Work instructions:
Count lines, not occurrences: report how many lines in the records hold the string "computer", and nothing else.

☆ ☆ ☆

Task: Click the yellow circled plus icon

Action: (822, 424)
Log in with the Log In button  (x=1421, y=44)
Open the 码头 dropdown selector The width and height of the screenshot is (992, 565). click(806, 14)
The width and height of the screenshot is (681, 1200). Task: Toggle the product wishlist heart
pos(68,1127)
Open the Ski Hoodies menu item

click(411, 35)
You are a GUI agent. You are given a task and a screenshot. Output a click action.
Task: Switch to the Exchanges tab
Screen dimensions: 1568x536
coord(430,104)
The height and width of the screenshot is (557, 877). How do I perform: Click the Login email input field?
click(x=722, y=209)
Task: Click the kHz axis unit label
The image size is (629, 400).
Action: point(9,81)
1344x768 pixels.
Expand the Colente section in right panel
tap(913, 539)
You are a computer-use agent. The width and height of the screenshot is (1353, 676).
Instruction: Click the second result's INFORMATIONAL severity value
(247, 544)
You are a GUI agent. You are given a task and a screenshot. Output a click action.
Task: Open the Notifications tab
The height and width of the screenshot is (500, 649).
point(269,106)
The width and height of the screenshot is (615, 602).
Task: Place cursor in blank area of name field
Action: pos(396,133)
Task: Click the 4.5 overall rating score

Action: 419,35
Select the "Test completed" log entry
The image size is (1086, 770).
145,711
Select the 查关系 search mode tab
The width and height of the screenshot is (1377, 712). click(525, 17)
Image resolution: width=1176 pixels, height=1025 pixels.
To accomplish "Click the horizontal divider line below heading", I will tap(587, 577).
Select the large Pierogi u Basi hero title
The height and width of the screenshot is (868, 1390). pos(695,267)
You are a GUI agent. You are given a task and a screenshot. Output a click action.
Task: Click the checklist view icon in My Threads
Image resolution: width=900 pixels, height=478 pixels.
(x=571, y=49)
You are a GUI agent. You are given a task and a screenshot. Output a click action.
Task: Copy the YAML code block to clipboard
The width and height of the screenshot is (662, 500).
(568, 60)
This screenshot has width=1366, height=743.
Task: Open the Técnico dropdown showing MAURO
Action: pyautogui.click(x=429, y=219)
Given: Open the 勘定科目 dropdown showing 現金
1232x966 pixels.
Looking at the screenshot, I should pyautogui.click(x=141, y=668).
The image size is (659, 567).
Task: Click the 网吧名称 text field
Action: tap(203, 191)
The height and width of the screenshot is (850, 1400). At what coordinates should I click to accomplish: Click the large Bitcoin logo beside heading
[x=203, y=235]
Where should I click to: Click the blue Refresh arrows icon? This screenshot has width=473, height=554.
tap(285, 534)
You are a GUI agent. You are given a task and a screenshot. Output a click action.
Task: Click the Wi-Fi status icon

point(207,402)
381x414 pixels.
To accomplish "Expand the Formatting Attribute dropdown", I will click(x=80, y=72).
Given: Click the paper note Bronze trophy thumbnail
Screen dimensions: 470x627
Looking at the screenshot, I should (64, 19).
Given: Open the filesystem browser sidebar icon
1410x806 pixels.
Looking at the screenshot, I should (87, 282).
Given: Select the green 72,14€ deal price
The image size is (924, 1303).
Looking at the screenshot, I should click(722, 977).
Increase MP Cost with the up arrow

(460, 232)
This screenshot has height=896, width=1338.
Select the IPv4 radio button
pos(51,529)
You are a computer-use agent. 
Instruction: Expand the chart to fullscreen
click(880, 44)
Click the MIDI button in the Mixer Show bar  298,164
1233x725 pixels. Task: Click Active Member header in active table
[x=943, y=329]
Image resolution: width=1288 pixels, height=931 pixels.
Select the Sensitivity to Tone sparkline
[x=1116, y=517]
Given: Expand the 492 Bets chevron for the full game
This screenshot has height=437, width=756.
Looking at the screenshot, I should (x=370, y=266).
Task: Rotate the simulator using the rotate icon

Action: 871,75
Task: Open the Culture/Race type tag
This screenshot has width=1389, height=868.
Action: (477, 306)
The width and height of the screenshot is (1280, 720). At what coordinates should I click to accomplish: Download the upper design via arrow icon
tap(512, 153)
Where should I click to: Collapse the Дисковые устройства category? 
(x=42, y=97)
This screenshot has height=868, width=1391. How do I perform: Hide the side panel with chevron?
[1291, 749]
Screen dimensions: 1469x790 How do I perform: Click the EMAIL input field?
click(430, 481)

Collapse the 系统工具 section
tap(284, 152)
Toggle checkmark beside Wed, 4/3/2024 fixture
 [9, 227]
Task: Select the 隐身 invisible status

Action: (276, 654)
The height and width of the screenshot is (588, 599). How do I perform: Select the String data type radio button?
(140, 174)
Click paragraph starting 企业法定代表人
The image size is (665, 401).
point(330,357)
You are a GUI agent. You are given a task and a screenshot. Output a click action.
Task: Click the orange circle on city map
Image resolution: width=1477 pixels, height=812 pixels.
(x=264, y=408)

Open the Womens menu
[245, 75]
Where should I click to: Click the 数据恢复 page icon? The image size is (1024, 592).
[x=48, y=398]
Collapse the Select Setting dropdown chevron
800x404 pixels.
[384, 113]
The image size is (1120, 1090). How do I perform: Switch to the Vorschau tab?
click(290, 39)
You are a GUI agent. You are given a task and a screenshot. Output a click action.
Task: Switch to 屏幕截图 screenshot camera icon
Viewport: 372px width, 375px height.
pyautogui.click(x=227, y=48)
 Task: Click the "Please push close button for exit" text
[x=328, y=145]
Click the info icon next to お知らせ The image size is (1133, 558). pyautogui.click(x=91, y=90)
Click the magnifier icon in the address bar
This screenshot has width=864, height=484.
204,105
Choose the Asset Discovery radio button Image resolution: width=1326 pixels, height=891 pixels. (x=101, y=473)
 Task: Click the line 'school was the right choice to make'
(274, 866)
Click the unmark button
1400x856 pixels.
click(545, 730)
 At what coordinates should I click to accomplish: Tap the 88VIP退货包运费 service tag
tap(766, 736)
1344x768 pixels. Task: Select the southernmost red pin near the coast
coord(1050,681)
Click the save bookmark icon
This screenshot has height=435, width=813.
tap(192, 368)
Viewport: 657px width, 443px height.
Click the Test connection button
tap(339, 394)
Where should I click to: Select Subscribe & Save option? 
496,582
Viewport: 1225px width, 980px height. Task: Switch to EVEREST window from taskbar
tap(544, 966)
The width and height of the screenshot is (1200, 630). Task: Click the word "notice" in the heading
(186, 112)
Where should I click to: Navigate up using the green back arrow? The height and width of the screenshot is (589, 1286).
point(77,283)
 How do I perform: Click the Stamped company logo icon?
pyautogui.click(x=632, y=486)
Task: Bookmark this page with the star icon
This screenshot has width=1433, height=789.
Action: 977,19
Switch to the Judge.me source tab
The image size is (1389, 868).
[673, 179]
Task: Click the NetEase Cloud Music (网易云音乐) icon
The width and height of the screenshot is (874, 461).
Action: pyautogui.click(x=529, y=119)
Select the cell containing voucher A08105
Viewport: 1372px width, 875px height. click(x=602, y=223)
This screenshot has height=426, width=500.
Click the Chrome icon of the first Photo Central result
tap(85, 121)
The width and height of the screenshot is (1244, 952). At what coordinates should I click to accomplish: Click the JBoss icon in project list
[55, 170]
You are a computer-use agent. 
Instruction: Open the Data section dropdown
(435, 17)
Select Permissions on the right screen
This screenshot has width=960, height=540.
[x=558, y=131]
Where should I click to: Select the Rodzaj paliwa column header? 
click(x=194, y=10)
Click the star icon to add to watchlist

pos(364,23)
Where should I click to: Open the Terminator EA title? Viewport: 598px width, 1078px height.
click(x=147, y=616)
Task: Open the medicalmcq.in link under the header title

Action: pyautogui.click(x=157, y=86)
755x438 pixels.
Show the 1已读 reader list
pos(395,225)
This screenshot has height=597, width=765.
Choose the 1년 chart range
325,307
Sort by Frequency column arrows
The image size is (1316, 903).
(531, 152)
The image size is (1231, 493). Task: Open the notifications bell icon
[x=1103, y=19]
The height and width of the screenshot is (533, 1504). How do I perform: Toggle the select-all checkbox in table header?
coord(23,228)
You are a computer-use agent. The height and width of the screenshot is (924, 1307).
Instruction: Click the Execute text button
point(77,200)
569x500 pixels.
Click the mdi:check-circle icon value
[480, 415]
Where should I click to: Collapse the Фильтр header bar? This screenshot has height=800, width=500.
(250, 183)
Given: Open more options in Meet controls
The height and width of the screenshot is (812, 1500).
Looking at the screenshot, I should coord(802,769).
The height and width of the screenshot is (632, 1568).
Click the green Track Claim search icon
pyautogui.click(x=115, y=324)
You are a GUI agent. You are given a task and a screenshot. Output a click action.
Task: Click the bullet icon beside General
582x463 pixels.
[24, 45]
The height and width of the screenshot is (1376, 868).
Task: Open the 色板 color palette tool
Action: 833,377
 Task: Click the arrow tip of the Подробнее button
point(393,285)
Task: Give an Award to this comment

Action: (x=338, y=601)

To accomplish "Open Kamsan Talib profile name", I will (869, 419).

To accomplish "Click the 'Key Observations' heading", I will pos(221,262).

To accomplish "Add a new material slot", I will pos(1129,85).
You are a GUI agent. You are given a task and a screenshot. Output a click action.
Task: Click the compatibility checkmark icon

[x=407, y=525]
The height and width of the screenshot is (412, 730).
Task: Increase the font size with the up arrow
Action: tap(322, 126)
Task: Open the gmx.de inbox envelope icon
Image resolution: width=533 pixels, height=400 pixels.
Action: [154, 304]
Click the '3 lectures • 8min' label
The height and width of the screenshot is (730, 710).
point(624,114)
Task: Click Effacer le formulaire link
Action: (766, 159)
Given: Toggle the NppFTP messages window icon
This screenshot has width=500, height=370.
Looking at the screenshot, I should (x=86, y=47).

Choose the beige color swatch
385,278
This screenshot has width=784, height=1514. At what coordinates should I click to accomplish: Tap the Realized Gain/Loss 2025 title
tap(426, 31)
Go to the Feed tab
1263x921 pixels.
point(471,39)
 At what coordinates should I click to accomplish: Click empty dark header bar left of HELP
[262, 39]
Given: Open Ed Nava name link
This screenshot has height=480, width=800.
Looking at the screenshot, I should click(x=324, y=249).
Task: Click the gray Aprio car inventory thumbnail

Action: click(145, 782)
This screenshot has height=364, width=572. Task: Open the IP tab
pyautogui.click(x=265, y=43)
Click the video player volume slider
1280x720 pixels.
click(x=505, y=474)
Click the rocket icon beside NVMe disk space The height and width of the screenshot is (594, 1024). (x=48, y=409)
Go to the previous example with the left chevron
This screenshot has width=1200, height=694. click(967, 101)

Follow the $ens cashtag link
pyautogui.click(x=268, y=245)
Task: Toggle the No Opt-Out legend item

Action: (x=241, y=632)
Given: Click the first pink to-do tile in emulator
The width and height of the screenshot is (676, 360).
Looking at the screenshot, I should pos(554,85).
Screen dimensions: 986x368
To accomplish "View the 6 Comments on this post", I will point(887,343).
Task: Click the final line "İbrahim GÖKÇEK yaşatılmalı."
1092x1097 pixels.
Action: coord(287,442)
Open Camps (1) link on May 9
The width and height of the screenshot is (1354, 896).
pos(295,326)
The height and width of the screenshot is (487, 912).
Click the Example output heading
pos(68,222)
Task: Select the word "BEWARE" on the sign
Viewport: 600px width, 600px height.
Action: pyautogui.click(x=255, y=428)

☆ ☆ ☆

Response to the exercise:
4